Reading passage.
# # # #
The first northern BC minerals conference was held in Terrace in 1989, though the name Minerals North was not adopted until the third conference held in Stewart in 1991. From the onset, the events were more than just another mining conference. They were a forum where people were invited into communities to meet and discuss aspects of the industry with people having many different connections to, and opinions on, mineral exploration and development.
The concept of a Minerals North Association was discussed at the 1991 conference, as well as over beverages during the winter of 1992. The intent was to not only facilitate an annual conference, but also to provide a northern perspective to land use debates and to promote the economic benefits of the industry in the north part of the province.
This was a time of low exploration expenditure and controversy over the proposed Windy Craggy Mine. One of the new association’s first endeavours was to organize a conference on Windy Craggy in conjunction with local environmental groups, with invites to representatives from all sides of the debate. The idea was that open dialogue was the way to attempt to resolve issues. The decision by the BC government to make the area of the mine a park negated the need for the planned conference; however the understanding and goodwill between people with different outlooks on the issue that resulted from working together remain.
The advocacy roles of Minerals North declined over time as members were occupied by family, work and other community commitments, but the annual conference continued unabated. The goal of getting mineral industry and non-industry people to talk to each other, and more importantly listen to each other, has been central to the conferences, as has the intent of providing a forum for northern communities to find out what economic opportunities the industry presents, while being able to showcase what services and products they can provide.
# # # #
Stored data entries.
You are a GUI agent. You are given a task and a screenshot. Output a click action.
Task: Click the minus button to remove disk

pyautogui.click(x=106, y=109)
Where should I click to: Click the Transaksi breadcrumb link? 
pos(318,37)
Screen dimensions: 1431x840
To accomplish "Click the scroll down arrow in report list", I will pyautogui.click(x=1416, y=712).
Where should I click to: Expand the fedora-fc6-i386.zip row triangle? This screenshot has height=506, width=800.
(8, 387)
# # # #
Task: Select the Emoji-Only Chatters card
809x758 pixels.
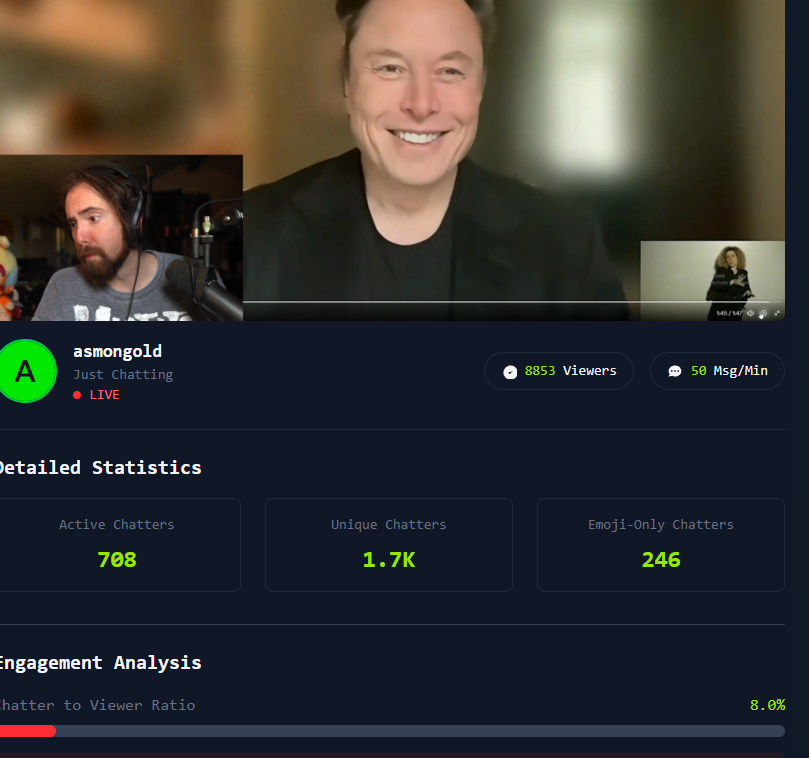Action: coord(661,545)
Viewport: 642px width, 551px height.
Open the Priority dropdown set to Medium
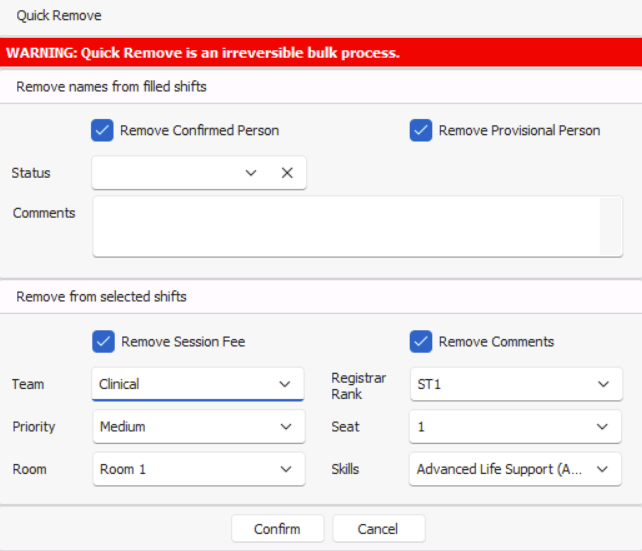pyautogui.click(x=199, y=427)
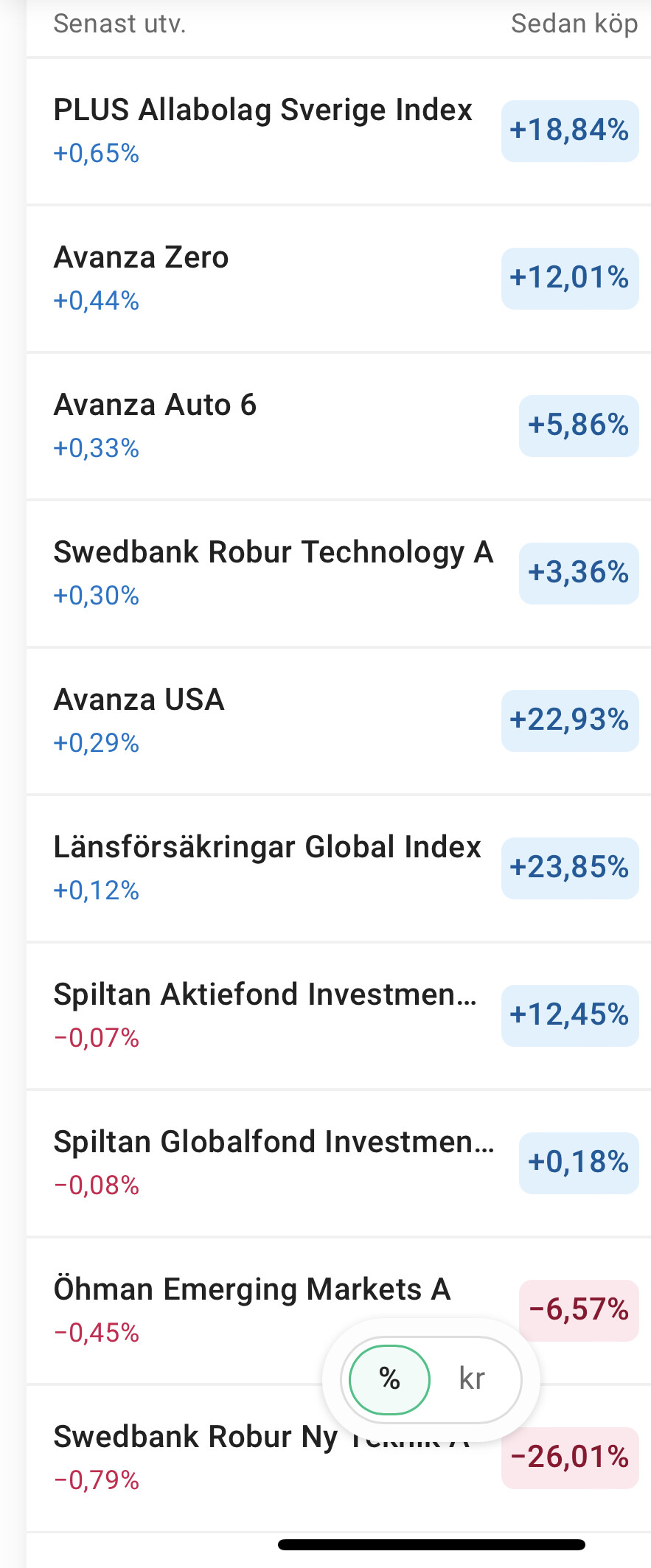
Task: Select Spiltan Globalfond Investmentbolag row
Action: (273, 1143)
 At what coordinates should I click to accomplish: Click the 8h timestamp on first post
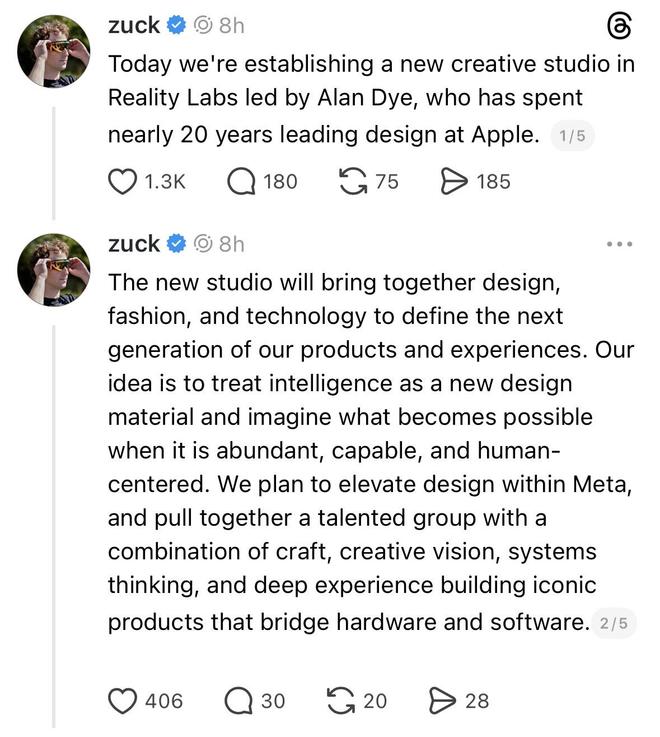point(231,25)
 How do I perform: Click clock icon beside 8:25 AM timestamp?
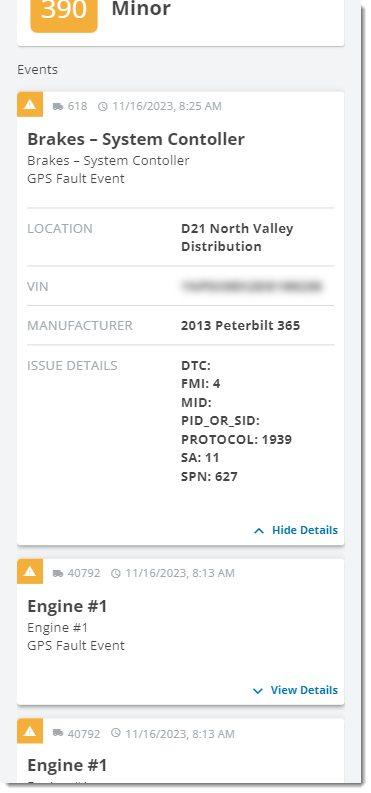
# # # #
Problems and tasks.
[1] Answer these questions using the Minerals North passage.
(a) In which town and year was the first northern BC minerals conference held?
(b) Where was the conference held at which the name Minerals North was adopted?
(c) What did the BC government decide to do with the area of the proposed Windy Craggy Mine?
[2] Duplicate the Minerals North passage word for word from "The first northern" to "of the province.".
[3] Decide whether each statement agrees with the Minerals North passage, and support each yes or no with the deciding words quoted from it.
(a) The name Minerals North was used from the first conference in 1989.
(b) The planned Windy Craggy conference was to be organized together with local environmental groups.
(c) The annual conference stopped when the advocacy roles of Minerals North declined.
These entries were drawn from a separate source unrelated to the Minerals North passage.

Task-by-task answers.
[1]
(a) Terrace, in 1989.
(b) Stewart, at the third conference in 1991.
(c) It made the area a park.

[2]
The first northern BC minerals conference was held in Terrace in 1989, though the name Minerals North was not adopted until the third conference held in Stewart in 1991. From the onset, the events were more than just another mining conference. They were a forum where people were invited into communities to meet and discuss aspects of the industry with people having many different connections to, and opinions on, mineral exploration and development.
The concept of a Minerals North Association was discussed at the 1991 conference, as well as over beverages during the winter of 1992. The intent was to not only facilitate an annual conference, but also to provide a northern perspective to land use debates and to promote the economic benefits of the industry in the north part of the province.

[3]
(a) No: "the name Minerals North was not adopted until the third conference held in Stewart in 1991"
(b) Yes: "organize a conference on Windy Craggy in conjunction with local environmental groups"
(c) No: "but the annual conference continued unabated"